The issue with color to grayscale conversion for human consumption is in most cases there is no well-defined ground truth. People don’t see in grayscale, so the appearance preservation approach doesn’t work. And the source image was most likely heavily color corrected to match certain aesthetic. So the problem becomes “to preserve as much information, both content and aesthetic, within constraints of the target grayscale medium”.
The bottom line is, use some standardized conversion (like described here — just to avoid surprising users) if images don’t actually matter, some contrast-preserving method if content matters, and edit creatively otherwise.
Agreed. For similar reasons a lot of B&W photographers use different color filters to achieve the look they want, rather than only take the film's native rendition how it is.
I don't do film photography but even then I often experiment with different grayscale filters to achieve different looks. I remember reading a book a long time ago that recommended different conversions for landscape photography and portrait photography with faces.
I ran into this subjectiveness in graphics recently. Thought I was doing the "correct" thing blending in linear space but turns out blending in SRGB looks a lot better for certain applications and that's what most popular applications do.
The thing that is difficult to "math," is that we perceive color in a certain way (if you ever look at the CIELAB[0] space, that's based on human eye perception). So there's a lot of "it just don't look right." involved.

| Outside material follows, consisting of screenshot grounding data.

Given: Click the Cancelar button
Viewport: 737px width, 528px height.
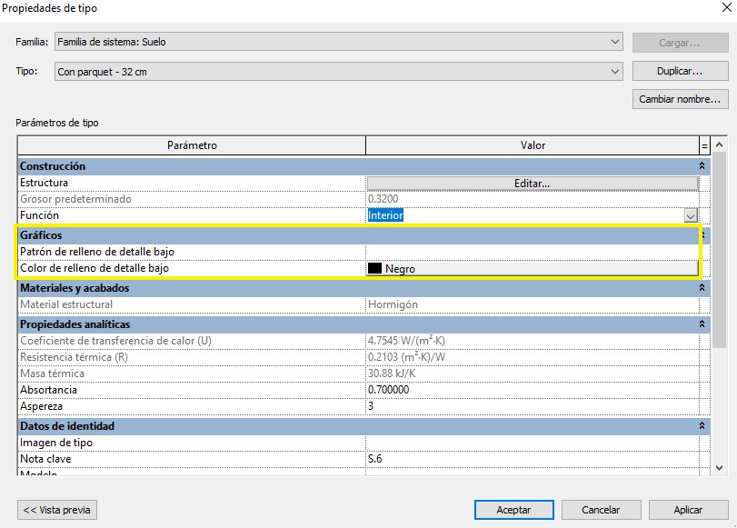Looking at the screenshot, I should [x=601, y=510].
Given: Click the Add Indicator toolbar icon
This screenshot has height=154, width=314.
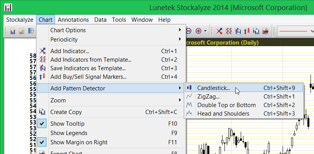Looking at the screenshot, I should [x=219, y=31].
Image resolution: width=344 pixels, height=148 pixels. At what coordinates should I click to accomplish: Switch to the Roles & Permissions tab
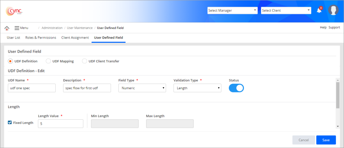point(41,38)
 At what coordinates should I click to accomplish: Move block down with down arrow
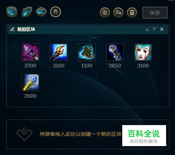pos(154,29)
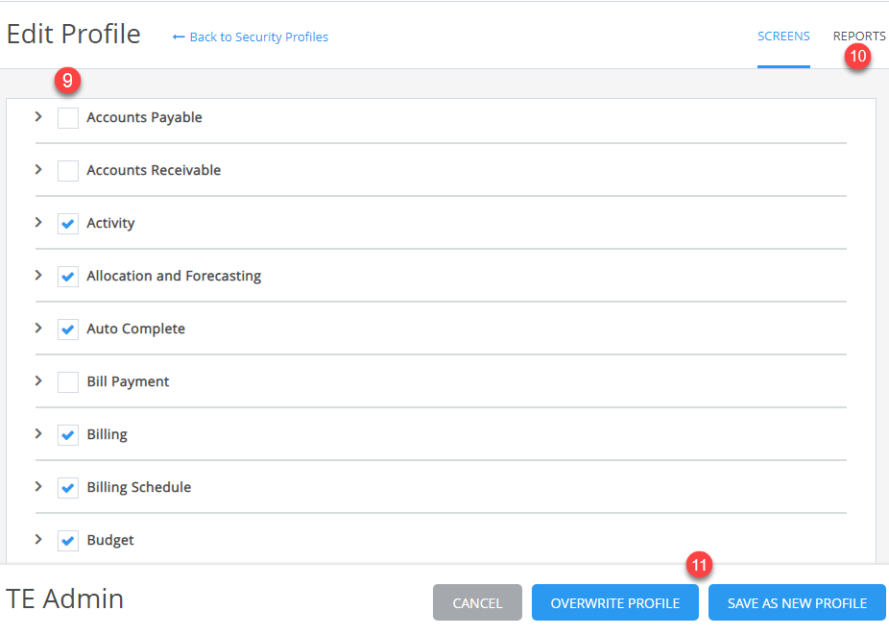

I have found that getting weighted LUTs that have been extracted from some process (math, context measurements, user testing, etc.), and simply applying them in the conversion is how you execute the conversion, but generating the LUTs is the tricky part. It's not always best handled by a formula. I guess you could really go crazy, and generate the LUT on the fly, as a per-pixel conversion (we actually did something like this, for RAW conversion).

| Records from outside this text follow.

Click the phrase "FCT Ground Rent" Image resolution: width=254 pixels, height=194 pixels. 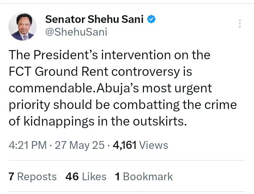point(58,72)
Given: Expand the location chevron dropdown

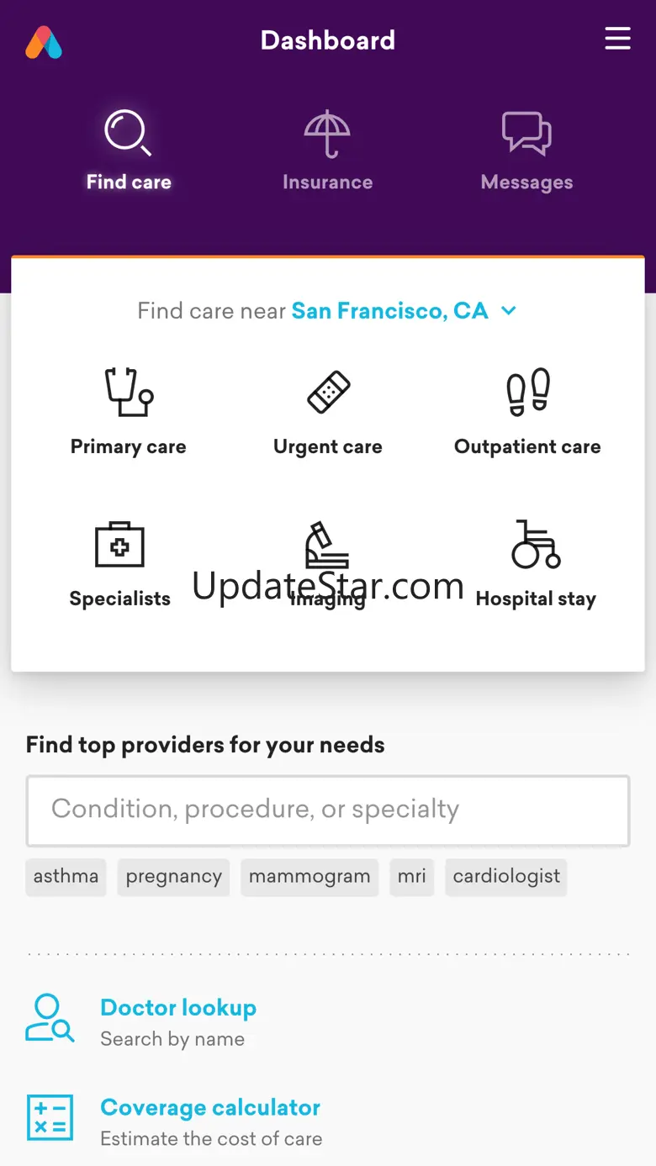Looking at the screenshot, I should pyautogui.click(x=508, y=311).
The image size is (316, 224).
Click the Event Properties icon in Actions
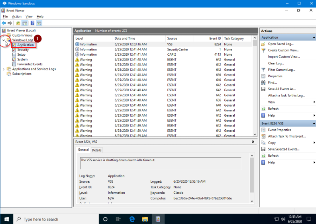pyautogui.click(x=263, y=130)
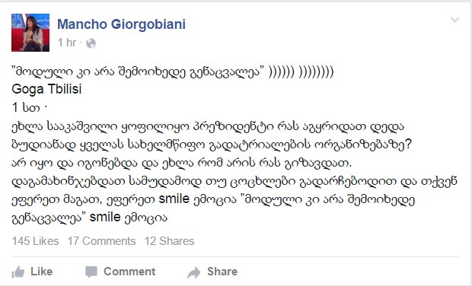Click the line ending with "ორგანიზებაზე?"
Viewport: 472px width, 286px height.
point(212,145)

I've run into this as well. Problem is that linear RGB is most definitely not a perceptually uniform space, so blending in it frequently does something different than you want. Use linear for physically based light and mixing, but if you are modeling an operation that is based on human perception it is going to be completely wrong.
The dark irony then, is that sRGB with its gamma curve applied, models luminance better (closer to human perception) for blending than linear does. If you can afford to do the blend in a perceptually uniform space like oklab, even better of course.
It's possible I wasn't specific enough when I said "graphics". Typically I blend in CIELAB when interpolating between colors for visualizations (eg data science).
But I'm unaware of rendering engines that do alpha blending in something other than linear or SRGB. Photoshop, for instance, blends in sRGB by default, while renderers that simulate light physically will blend in linear RGB (to the best of my knowledge).
It depends on the GPU and the implementation, but I personally would not want to spend the compute on per-pixel CIELAB conversions for blending.
Since this is all perceptual anyways, go ahead and compare some color formats for yourself. I'll say that for me Oklab is the most perceptually accurate at lightness representation
The bottom line is, use some standardized conversion (like described here — just to avoid surprising users) if images don’t actually matter, some contrast-preserving method if content matters, and edit creatively otherwise.